#### SUPPLIED MATERIAL ####

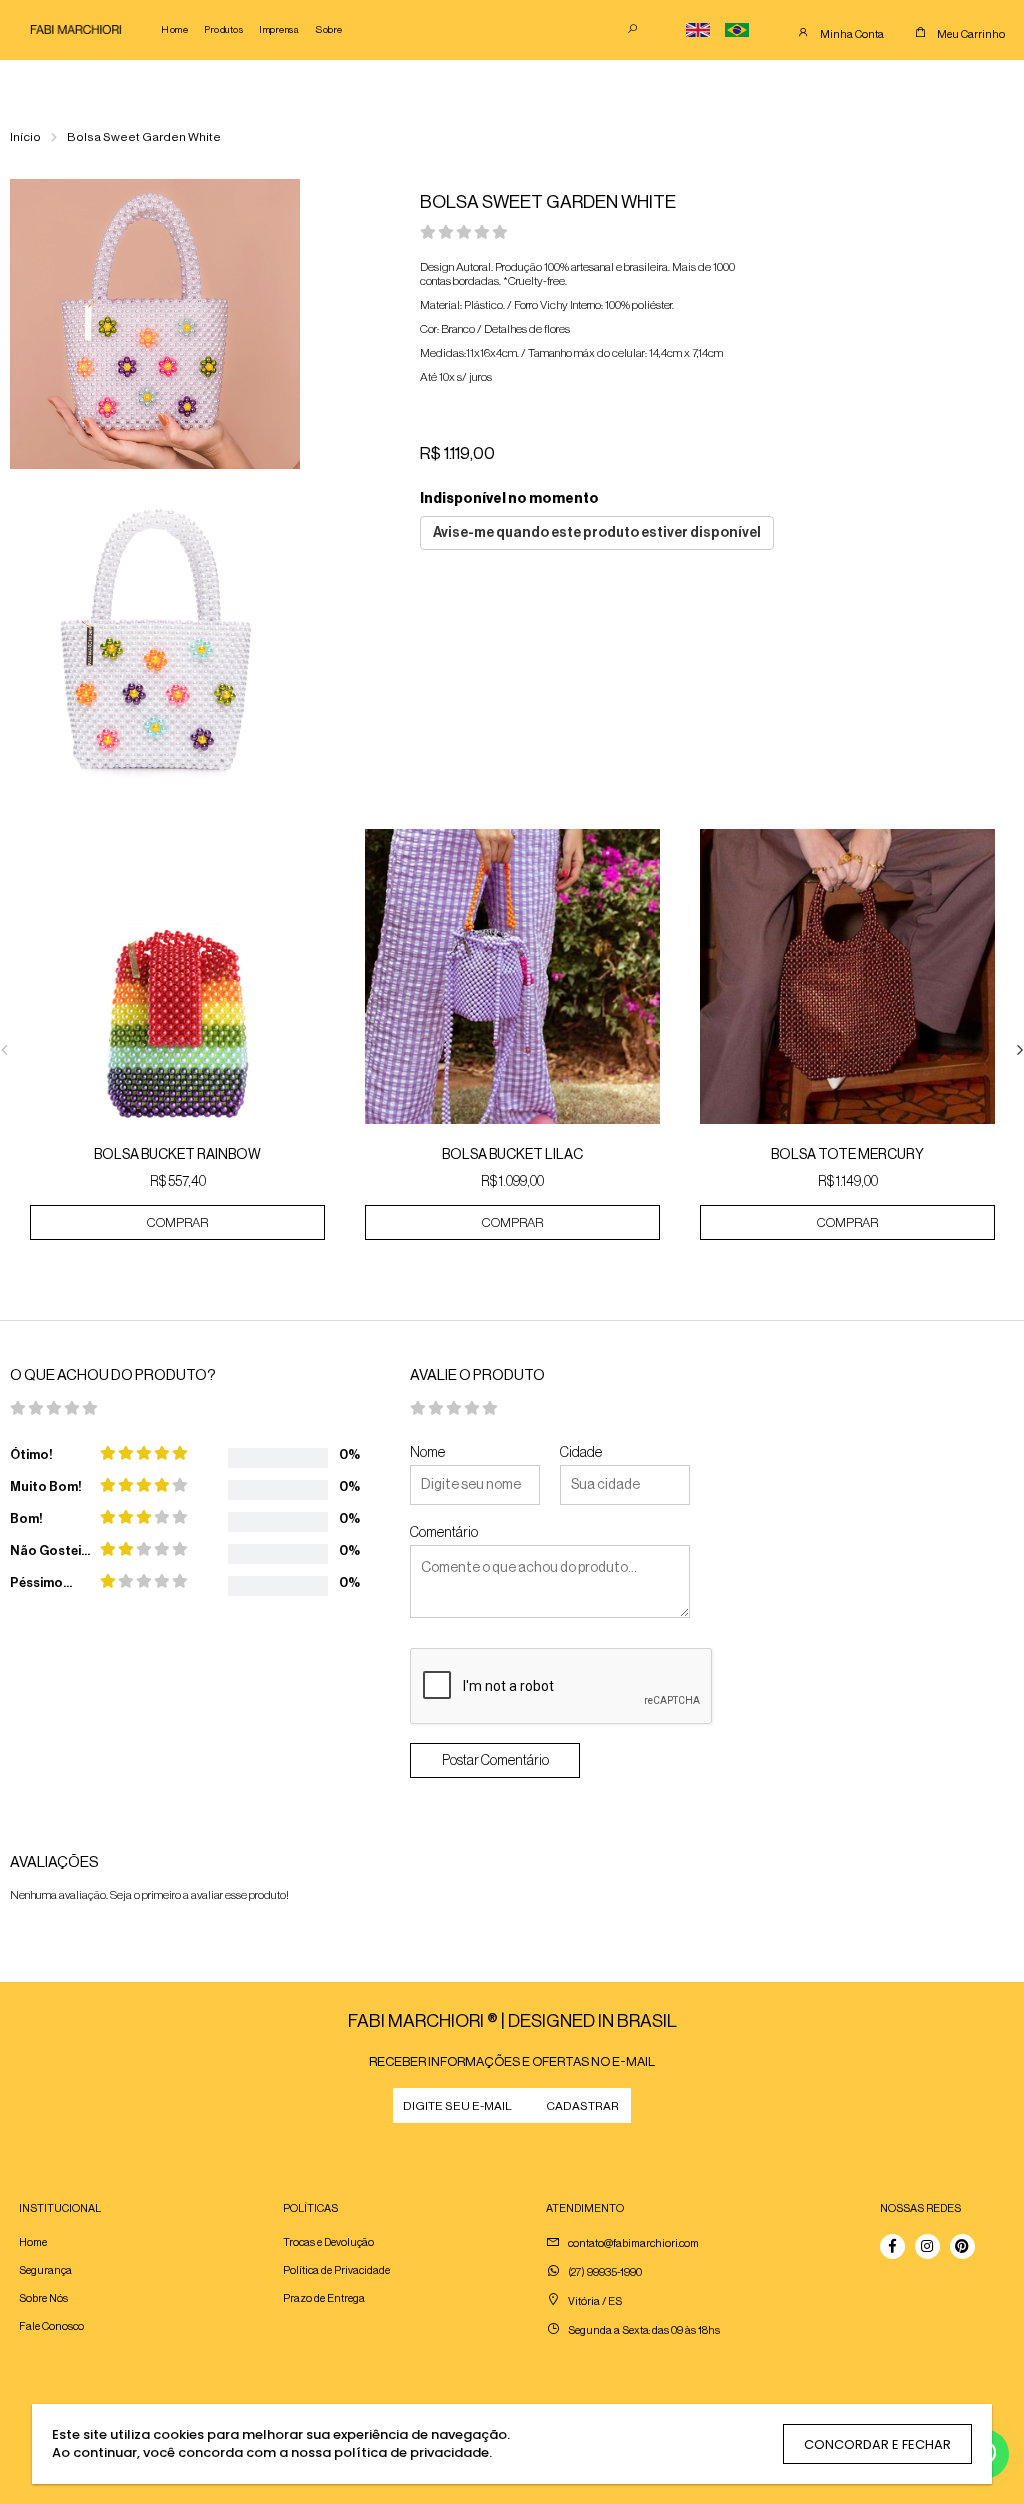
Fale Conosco (51, 2326)
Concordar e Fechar (877, 2444)
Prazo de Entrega (324, 2298)
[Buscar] (632, 30)
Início (25, 137)
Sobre (329, 30)
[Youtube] (962, 2246)
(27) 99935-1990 (605, 2272)
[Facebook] (892, 2246)
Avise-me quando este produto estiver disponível (597, 533)
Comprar (177, 1222)
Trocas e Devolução (328, 2242)
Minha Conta (852, 34)
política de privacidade (411, 2452)
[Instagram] (927, 2246)
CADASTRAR (582, 2106)
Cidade (581, 1453)
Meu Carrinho (971, 34)
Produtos (223, 30)
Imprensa (279, 30)
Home (174, 30)
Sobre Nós (43, 2298)
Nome (427, 1453)
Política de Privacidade (336, 2270)
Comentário (444, 1533)
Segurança (45, 2270)
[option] (177, 1049)
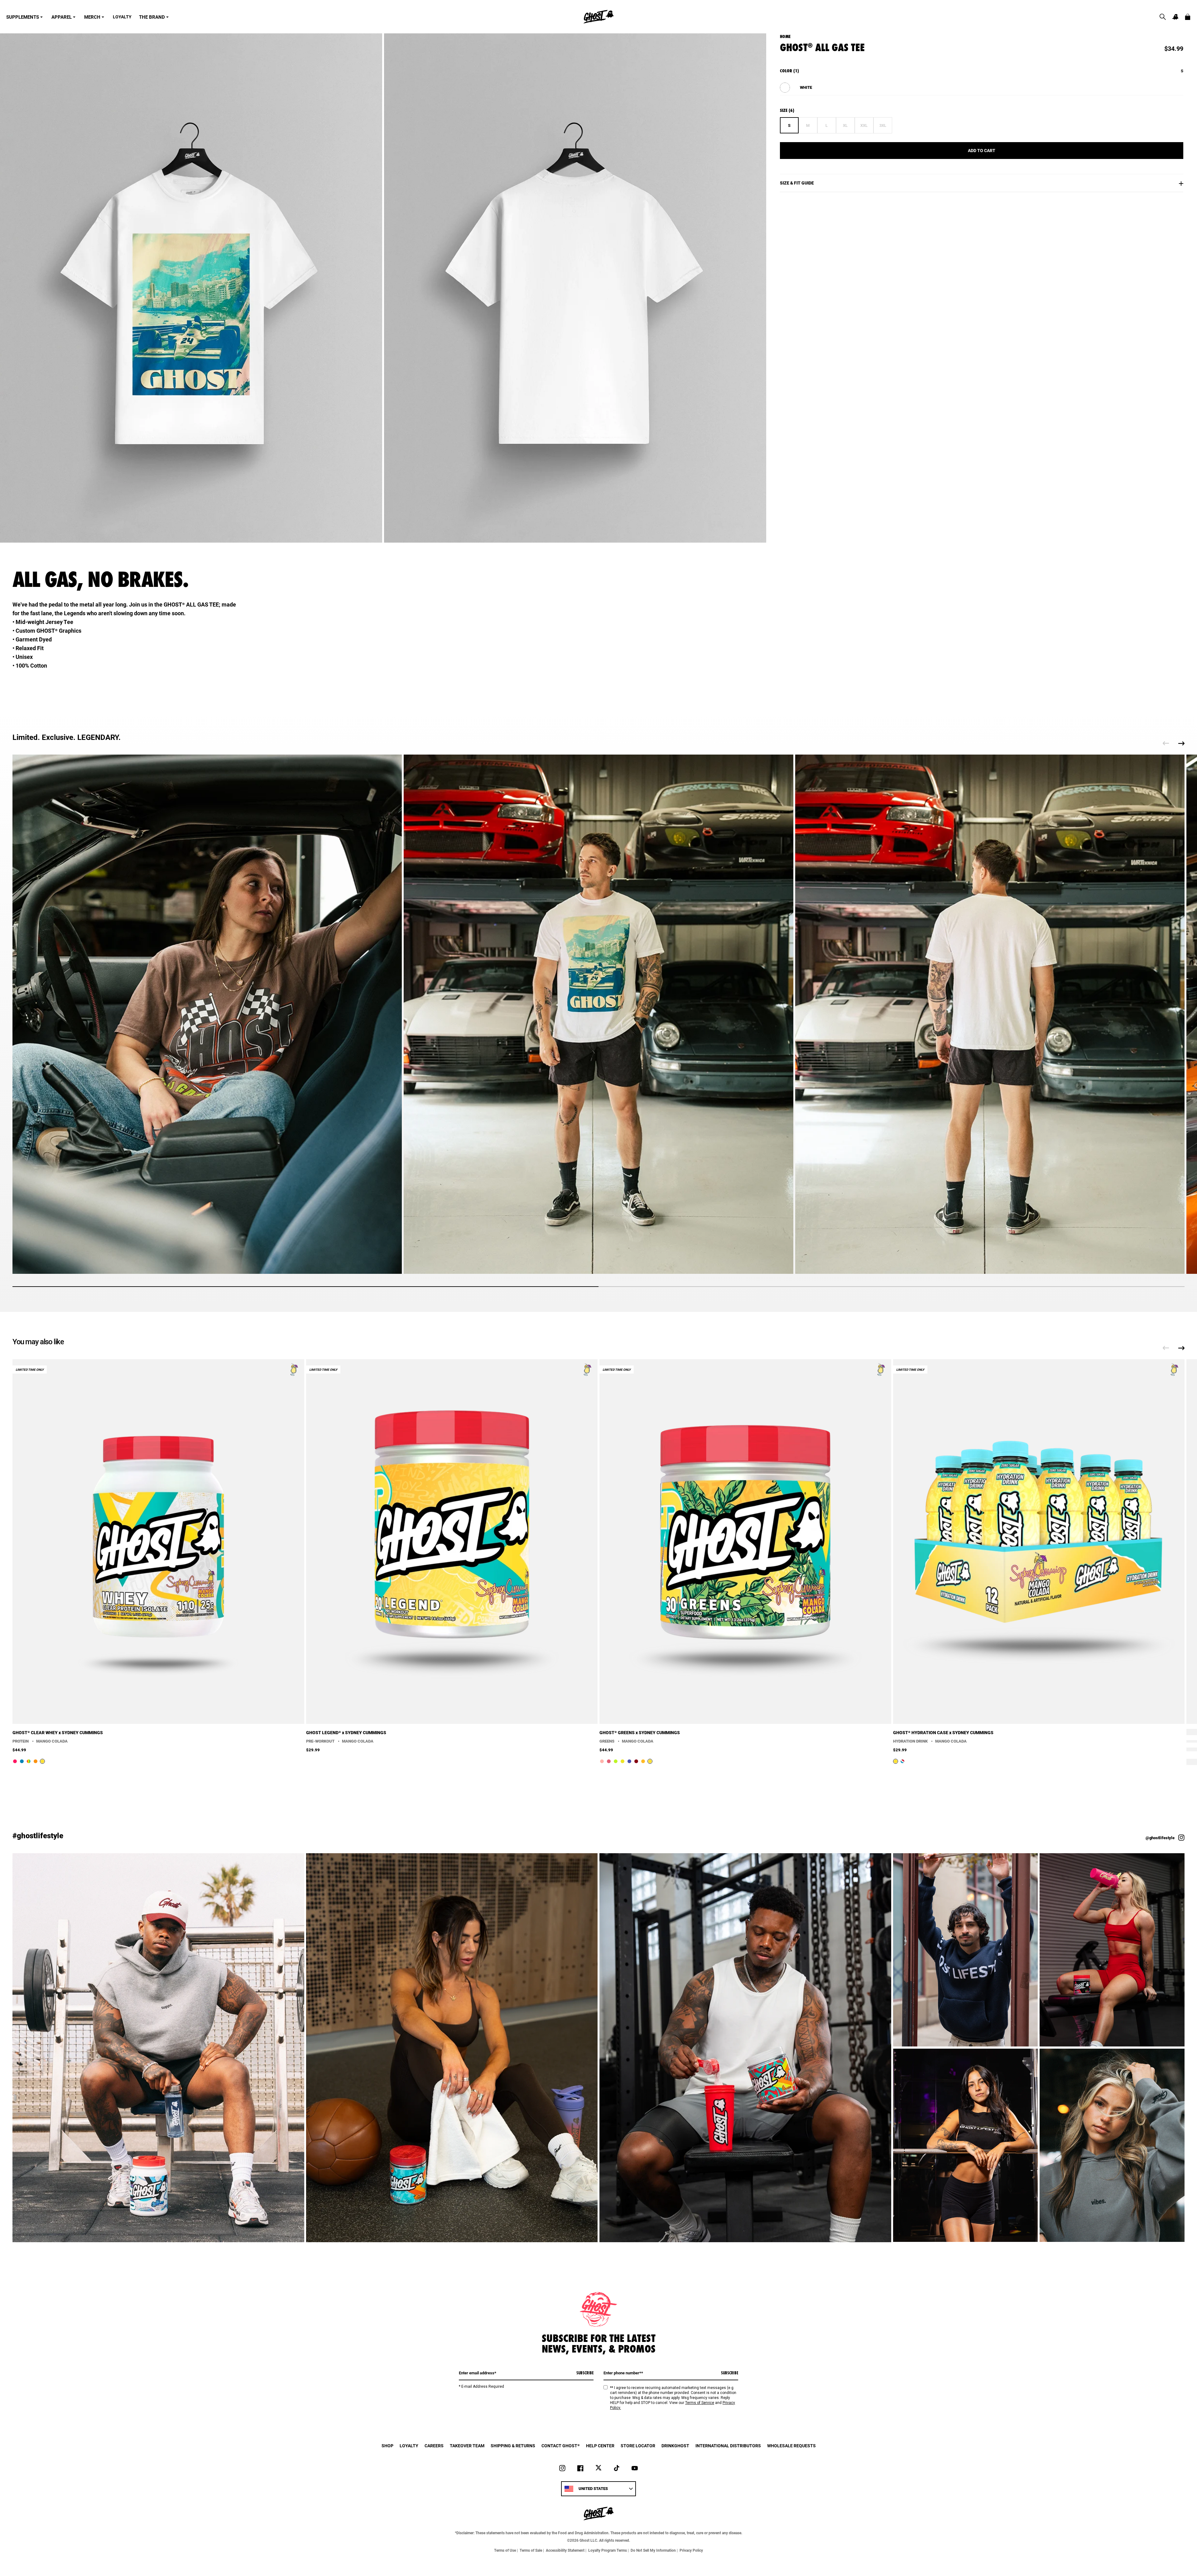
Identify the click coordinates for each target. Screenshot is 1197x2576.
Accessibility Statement (565, 2550)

####

## TASK TO CARRY OUT
Your answer must be a verbatim copy of the entries above, with no images included.

## WRITTEN RESPONSE
Fale Conosco (51, 2326)
Concordar e Fechar (877, 2444)
Prazo de Entrega (324, 2298)
[Buscar] (632, 30)
Início (25, 137)
Sobre (329, 30)
[Youtube] (962, 2246)
(27) 99935-1990 (605, 2272)
[Facebook] (892, 2246)
Avise-me quando este produto estiver disponível (597, 533)
Comprar (177, 1222)
Trocas e Devolução (328, 2242)
Minha Conta (852, 34)
política de privacidade (411, 2452)
[Instagram] (927, 2246)
CADASTRAR (582, 2106)
Cidade (581, 1453)
Meu Carrinho (971, 34)
Produtos (223, 30)
Imprensa (279, 30)
Home (174, 30)
Sobre Nós (43, 2298)
Nome (427, 1453)
Política de Privacidade (336, 2270)
Comentário (444, 1533)
Segurança (45, 2270)
[option] (177, 1049)
Identify the click coordinates for each target. Screenshot is 1197x2576.
Accessibility Statement (565, 2550)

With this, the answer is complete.